▶ _WHAT YOU HAVE TO DO_
Restate word for word the entries below, starting with the line with "Where should I click to: Toggle" and continuing through the line with "Task: Click the resize". Include both of those lines and no others.

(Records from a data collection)
○ ○ ○ ○ ○

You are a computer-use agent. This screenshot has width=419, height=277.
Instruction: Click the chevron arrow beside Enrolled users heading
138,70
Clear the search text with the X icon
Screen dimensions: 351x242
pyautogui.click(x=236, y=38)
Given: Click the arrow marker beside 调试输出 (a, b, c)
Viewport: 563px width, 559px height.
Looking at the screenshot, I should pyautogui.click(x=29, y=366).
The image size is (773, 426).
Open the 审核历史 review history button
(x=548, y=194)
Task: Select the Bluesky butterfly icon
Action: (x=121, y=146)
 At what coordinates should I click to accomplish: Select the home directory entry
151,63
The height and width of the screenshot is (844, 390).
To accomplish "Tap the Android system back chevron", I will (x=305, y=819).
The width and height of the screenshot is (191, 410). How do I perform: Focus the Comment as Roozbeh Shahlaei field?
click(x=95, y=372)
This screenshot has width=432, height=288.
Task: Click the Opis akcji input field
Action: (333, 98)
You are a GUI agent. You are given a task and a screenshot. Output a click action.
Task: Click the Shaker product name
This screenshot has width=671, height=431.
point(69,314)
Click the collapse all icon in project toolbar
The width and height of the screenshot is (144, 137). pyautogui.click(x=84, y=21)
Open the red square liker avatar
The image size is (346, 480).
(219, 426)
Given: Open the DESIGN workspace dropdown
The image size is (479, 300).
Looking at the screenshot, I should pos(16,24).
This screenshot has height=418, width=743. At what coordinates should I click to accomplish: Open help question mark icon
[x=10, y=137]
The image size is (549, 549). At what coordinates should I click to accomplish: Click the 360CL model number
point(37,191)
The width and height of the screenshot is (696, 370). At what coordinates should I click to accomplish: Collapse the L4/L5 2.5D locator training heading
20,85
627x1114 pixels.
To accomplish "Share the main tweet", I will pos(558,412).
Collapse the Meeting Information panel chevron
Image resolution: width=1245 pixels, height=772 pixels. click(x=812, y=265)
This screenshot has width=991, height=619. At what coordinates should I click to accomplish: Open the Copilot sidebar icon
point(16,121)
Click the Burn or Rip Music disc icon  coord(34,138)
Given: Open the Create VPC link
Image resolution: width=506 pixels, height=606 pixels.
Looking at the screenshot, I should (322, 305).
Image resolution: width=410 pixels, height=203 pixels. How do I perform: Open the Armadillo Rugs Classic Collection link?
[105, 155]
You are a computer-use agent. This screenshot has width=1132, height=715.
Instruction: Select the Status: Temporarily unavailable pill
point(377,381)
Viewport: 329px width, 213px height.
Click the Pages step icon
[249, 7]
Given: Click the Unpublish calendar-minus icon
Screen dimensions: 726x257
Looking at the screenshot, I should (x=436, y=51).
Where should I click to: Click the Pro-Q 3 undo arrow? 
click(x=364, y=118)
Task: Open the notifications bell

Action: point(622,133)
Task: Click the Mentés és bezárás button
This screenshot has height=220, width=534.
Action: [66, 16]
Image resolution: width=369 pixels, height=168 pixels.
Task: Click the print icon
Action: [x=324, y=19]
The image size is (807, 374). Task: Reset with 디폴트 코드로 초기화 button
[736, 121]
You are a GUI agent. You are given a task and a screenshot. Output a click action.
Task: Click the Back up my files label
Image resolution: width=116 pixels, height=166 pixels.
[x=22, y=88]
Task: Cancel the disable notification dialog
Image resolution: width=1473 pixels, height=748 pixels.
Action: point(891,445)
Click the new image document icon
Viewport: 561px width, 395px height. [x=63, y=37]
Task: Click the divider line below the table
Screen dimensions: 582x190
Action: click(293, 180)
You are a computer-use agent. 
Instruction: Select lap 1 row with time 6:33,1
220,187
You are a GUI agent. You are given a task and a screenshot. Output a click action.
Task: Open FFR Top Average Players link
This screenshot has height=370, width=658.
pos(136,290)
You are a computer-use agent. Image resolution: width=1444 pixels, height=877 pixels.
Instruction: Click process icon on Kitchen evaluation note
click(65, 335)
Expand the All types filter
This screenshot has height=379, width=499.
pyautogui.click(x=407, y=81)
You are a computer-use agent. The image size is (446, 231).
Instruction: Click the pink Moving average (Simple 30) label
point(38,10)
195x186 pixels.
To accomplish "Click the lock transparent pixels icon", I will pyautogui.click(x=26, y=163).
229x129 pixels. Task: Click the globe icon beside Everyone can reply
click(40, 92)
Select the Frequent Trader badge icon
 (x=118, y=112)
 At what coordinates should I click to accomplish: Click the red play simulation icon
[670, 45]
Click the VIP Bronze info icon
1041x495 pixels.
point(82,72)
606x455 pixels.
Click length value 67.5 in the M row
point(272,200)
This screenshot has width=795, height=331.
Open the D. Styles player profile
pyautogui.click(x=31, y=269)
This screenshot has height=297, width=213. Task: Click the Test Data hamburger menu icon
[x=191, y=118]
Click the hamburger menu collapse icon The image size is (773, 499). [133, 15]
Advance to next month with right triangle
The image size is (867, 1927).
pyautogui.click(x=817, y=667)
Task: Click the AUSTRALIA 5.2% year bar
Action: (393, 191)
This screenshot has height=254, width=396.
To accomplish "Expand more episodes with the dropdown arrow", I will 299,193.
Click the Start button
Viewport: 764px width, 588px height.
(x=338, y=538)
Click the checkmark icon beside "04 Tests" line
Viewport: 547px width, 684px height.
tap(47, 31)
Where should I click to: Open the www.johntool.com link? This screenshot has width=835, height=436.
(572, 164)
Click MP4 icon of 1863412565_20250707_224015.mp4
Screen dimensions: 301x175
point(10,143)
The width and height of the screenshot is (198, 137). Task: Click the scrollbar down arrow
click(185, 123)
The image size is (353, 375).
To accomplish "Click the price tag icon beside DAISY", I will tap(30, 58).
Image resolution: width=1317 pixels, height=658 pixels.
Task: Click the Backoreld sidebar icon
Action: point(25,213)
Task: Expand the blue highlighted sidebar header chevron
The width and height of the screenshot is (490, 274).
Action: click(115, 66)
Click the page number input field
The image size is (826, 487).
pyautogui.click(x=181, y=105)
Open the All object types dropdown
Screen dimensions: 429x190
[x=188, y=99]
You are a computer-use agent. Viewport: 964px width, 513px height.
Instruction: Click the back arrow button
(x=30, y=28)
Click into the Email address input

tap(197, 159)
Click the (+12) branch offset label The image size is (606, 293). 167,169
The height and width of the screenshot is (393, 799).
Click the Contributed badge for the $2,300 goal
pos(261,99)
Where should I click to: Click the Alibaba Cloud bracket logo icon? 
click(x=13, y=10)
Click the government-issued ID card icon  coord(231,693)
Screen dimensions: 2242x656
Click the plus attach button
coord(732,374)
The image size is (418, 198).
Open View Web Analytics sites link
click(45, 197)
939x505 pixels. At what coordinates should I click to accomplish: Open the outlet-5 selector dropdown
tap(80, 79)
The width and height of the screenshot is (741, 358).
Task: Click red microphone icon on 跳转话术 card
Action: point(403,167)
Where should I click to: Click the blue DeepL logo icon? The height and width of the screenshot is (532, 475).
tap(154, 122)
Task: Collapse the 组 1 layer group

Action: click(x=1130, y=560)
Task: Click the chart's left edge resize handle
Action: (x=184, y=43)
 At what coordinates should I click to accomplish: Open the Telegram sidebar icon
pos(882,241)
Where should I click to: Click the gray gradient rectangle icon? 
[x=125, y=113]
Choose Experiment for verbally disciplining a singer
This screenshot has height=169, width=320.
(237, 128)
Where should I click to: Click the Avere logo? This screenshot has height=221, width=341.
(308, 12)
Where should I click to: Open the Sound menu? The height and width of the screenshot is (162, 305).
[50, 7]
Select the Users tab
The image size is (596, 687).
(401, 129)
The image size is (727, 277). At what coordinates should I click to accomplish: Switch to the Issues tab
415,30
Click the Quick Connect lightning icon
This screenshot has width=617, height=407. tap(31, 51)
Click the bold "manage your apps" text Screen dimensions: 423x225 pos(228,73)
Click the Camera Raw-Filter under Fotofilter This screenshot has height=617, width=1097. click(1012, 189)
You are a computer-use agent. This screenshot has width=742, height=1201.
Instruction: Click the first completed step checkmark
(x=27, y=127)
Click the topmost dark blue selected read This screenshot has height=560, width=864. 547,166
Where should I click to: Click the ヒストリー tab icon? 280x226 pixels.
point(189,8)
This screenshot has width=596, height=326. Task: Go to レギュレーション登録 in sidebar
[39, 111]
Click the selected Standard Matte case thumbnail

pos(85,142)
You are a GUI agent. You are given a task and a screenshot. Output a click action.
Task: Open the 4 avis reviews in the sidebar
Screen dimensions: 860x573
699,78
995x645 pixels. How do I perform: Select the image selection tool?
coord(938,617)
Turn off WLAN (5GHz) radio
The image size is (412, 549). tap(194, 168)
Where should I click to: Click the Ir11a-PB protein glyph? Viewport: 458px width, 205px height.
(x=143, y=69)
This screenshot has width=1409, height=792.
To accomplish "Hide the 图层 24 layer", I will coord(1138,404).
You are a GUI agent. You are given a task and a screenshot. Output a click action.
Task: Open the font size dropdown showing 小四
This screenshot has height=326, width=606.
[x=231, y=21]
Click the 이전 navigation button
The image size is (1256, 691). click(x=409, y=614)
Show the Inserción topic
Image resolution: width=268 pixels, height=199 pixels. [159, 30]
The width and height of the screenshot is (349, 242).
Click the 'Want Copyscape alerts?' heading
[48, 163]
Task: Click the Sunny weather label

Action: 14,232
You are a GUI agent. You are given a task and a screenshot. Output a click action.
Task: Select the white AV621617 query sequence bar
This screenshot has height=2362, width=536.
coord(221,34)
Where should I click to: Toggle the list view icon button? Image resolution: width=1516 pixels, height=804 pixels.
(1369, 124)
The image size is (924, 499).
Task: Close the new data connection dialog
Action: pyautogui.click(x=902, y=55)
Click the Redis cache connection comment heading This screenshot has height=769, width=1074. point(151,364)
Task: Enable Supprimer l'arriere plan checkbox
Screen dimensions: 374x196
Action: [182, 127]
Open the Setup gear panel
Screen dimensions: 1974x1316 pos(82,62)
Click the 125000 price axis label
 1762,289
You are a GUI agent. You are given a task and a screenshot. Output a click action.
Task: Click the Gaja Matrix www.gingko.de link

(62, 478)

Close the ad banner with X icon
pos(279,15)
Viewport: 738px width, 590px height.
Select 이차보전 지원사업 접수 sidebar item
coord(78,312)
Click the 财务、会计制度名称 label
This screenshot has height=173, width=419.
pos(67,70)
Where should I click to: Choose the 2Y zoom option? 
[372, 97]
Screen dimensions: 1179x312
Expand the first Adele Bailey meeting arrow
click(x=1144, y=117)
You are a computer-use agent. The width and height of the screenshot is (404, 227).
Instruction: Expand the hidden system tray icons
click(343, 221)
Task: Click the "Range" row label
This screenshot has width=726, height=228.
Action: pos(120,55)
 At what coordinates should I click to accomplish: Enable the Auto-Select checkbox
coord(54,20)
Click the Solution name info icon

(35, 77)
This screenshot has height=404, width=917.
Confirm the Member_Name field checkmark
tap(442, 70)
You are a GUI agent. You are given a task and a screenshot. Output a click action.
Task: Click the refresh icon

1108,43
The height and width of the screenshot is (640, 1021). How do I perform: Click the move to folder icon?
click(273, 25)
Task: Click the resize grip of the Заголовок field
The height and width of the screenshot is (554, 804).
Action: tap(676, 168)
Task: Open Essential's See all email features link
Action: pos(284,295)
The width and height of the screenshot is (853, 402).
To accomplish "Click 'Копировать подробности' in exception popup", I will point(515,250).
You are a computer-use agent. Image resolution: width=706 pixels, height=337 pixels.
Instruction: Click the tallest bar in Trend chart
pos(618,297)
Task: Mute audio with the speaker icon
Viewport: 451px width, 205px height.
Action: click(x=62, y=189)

○ ○ ○ ○ ○

▶ _EXERCISE SOLUTION_
Where should I click to: Toggle the list view icon button? Image resolution: width=1516 pixels, height=804 pixels.
(1369, 124)
The image size is (924, 499).
Task: Close the new data connection dialog
Action: pyautogui.click(x=902, y=55)
Click the Redis cache connection comment heading This screenshot has height=769, width=1074. point(151,364)
Task: Enable Supprimer l'arriere plan checkbox
Screen dimensions: 374x196
Action: [182, 127]
Open the Setup gear panel
Screen dimensions: 1974x1316 pos(82,62)
Click the 125000 price axis label
 1762,289
You are a GUI agent. You are given a task and a screenshot. Output a click action.
Task: Click the Gaja Matrix www.gingko.de link

(62, 478)

Close the ad banner with X icon
pos(279,15)
Viewport: 738px width, 590px height.
Select 이차보전 지원사업 접수 sidebar item
coord(78,312)
Click the 财务、会计制度名称 label
This screenshot has height=173, width=419.
pos(67,70)
Where should I click to: Choose the 2Y zoom option? 
[372, 97]
Screen dimensions: 1179x312
Expand the first Adele Bailey meeting arrow
click(x=1144, y=117)
You are a computer-use agent. The width and height of the screenshot is (404, 227).
Instruction: Expand the hidden system tray icons
click(343, 221)
Task: Click the "Range" row label
This screenshot has width=726, height=228.
Action: pos(120,55)
 At what coordinates should I click to accomplish: Enable the Auto-Select checkbox
coord(54,20)
Click the Solution name info icon

(35, 77)
This screenshot has height=404, width=917.
Confirm the Member_Name field checkmark
tap(442, 70)
You are a GUI agent. You are given a task and a screenshot. Output a click action.
Task: Click the refresh icon

1108,43
The height and width of the screenshot is (640, 1021). How do I perform: Click the move to folder icon?
click(273, 25)
Task: Click the resize grip of the Заголовок field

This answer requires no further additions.